Russland kämpft im eigenen Land gegen einen ukrainischen Einmarsch. Experten ordnen die Absicht dahinter ein.

Das ist passiert: Vor drei Tagen ist die russische Region Kursk von ukrainischen Truppen angegriffen worden. Die Ukrainer rückten gemäss dem US-Institut für Kriegsstudien (ISW) zehn Kilometer weit auf russisches Gebiet vor. Laut russischen Angaben sind rund 1000 ukrainische Soldaten mit gepanzerten Fahrzeugen eingedrungen. In der Region wurde der Notstand ausgerufen. Rund 3000 Menschen sind Behördenangaben zufolge in Sicherheit gebracht worden. Die Ukraine schweigt bislang. Es ist einer der grössten ukrainischen Angriffe auf russisches Territorium seit Kriegsbeginn.
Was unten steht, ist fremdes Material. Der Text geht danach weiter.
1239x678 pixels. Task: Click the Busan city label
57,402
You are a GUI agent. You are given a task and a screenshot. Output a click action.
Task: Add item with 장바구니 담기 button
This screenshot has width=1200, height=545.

Die Lage in der Region Kursk: Zurzeit gibt es widersprüchliche Informationen zum Vorstoss. Laut russischen Behörden ist die Situation «unter Kontrolle», man habe einen Vormarsch ukrainischer Einheiten gestoppt und dränge sie zurück. Prorussische Militärblogger hingegen sprechen von einer «schwierigen Lage», die sich weiter verschlechtere, obwohl das Tempo des ukrainischen Vorstosses nachgelassen hätte. Die Ukrainer seien weiter nördlich Richtung Anastassjewka sowie nach Nordosten Richtung Korenowo gedrungen. Ausserdem ziehe die Ukraine Reserven nach und habe damit begonnen, ihre Stellungen zu befestigen. Zusätzliche 2000 Soldaten stünden dazu bereit. Örtlichen Berichten zufolge gibt es – wie in Medien zu lesen war – derzeit keine ukrainische Präsenz in der Kleinstadt Sudscha. Lediglich nördlich und westlich der Stadt wird von Schiessereien und Artilleriebeschuss berichtet.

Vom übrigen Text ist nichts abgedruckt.